Showing file sizes in sorted order

Solution 1:

From your folder:

find . -maxdepth 1 -type f -exec du -h {} + | sort --human-numeric-sort --reverse

You can set how deep it can look for files with -maxdepth parameter or without it to be recursive.

Solution 2:

If you want to list everything in the directory recursively, use either find or du with sort:

find /some/path -type f -printf '%s %p\n' | sort -rn
du -h /some/path | sort -rh

The former will show only files, and size in bytes. The latter will show both file and cumulative directory sizes, in human-readable (using KB, MB, etc.) format. sort accordingly uses numeric for the former (-n) and human-readable for the latter (-h).

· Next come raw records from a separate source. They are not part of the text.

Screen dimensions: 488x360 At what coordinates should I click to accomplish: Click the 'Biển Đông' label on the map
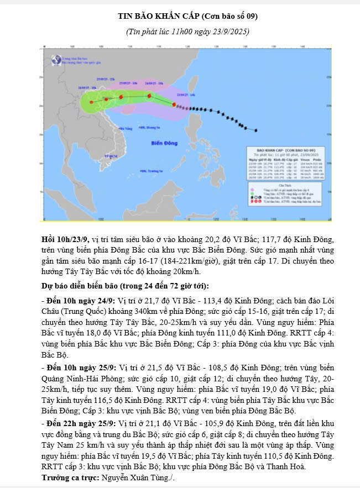pyautogui.click(x=164, y=143)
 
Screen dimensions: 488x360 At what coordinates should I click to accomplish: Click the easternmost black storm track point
pyautogui.click(x=256, y=130)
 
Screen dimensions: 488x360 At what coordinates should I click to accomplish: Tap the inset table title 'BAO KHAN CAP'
pyautogui.click(x=284, y=149)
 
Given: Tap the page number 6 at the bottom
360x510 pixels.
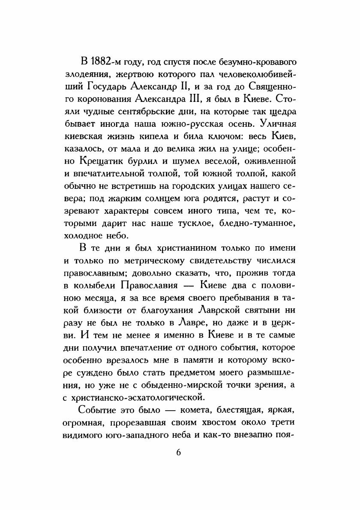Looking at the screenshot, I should click(179, 453).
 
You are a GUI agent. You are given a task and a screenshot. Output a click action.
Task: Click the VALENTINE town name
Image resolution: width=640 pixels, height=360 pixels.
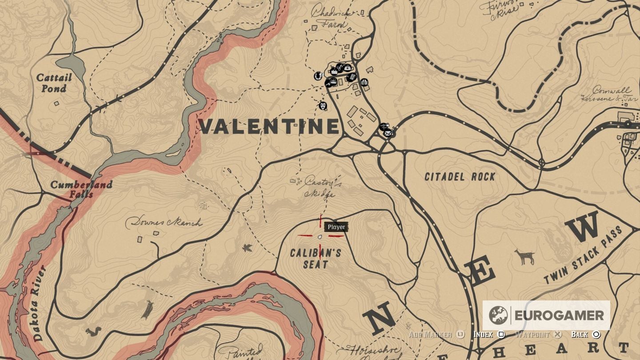coord(269,127)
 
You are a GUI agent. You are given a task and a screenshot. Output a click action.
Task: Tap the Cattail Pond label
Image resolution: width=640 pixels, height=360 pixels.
coord(54,83)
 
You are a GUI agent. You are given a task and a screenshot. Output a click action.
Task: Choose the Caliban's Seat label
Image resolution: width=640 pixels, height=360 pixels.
coord(316,259)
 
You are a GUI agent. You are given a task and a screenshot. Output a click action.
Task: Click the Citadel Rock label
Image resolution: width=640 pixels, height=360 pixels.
coord(460,177)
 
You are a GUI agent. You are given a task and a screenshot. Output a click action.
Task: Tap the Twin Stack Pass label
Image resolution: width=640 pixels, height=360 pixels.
coord(588,256)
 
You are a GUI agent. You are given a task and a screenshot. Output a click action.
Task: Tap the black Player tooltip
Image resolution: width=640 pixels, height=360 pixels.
coord(336,227)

With more complexity, the best option would be:

find /some/path -type f -print0 | du --files0-from=- -0h | sort -rzh | tr '\0' '\n'

du can read a NUL-delimited list of files from input, and find can print NUL-delimited filenames using -print0. sort can then take the NUL-delimited list of sizes and filenames and sort them, and finally you replace NULs with newlines for convenient display.

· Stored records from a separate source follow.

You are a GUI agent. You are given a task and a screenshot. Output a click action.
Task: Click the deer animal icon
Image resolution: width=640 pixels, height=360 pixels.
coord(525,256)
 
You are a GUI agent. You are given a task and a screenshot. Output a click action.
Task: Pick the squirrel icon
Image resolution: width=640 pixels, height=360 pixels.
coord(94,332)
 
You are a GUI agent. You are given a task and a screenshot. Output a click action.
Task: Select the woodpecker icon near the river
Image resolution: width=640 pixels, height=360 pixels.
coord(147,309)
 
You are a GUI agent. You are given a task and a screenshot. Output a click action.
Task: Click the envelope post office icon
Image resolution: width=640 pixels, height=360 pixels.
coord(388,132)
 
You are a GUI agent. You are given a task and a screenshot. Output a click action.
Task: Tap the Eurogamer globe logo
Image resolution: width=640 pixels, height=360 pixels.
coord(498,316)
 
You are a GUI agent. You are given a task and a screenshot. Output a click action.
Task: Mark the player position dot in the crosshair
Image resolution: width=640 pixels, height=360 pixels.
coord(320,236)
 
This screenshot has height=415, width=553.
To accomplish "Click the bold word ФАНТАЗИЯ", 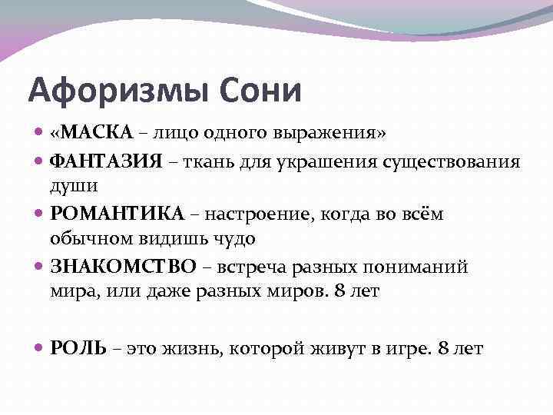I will [x=105, y=161].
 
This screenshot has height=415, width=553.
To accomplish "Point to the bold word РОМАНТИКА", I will [x=117, y=213].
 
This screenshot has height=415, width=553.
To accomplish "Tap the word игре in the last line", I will [x=407, y=348].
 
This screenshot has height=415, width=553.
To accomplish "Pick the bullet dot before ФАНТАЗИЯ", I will [x=40, y=161].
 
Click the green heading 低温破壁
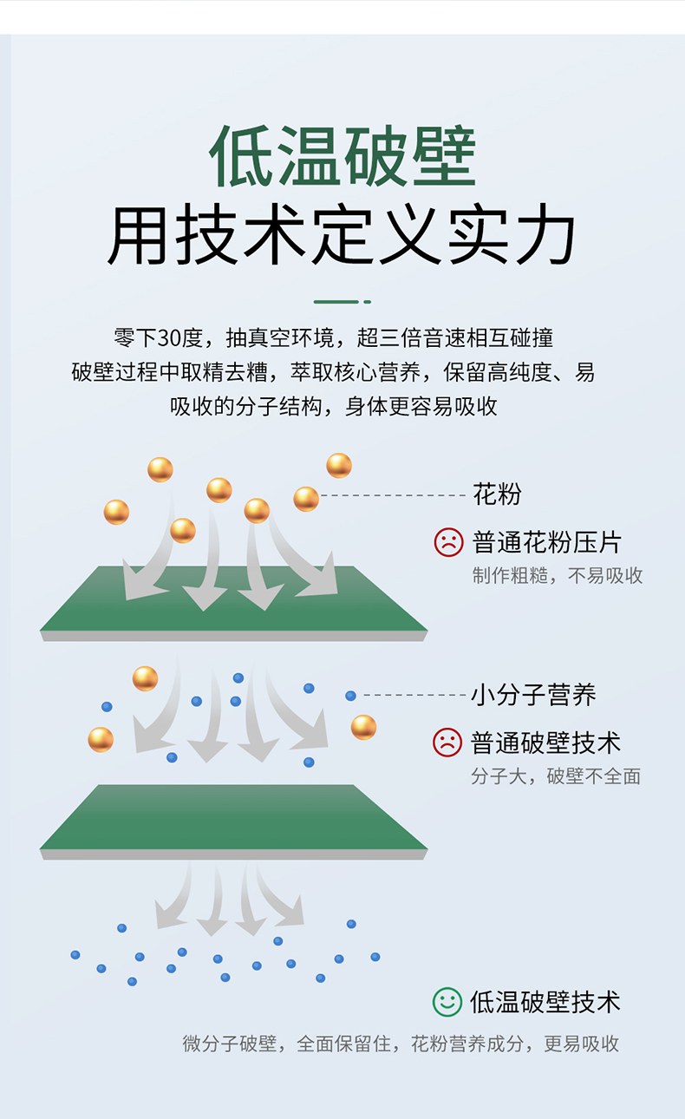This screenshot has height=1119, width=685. pos(342,156)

Since filenames and paths can contain anything except the ASCII NUL character, using NUL-delimited lines will processing them is the safest way.

You can also get find to print the size as seen in the first command, but with -printf '%s %p\0' to still use NUL-delimited lines, and skip using du as the middle man.

Solution 3:

As @Terrance said, ls -lS sorts files in descending order. For all of the files, ls -lSa works.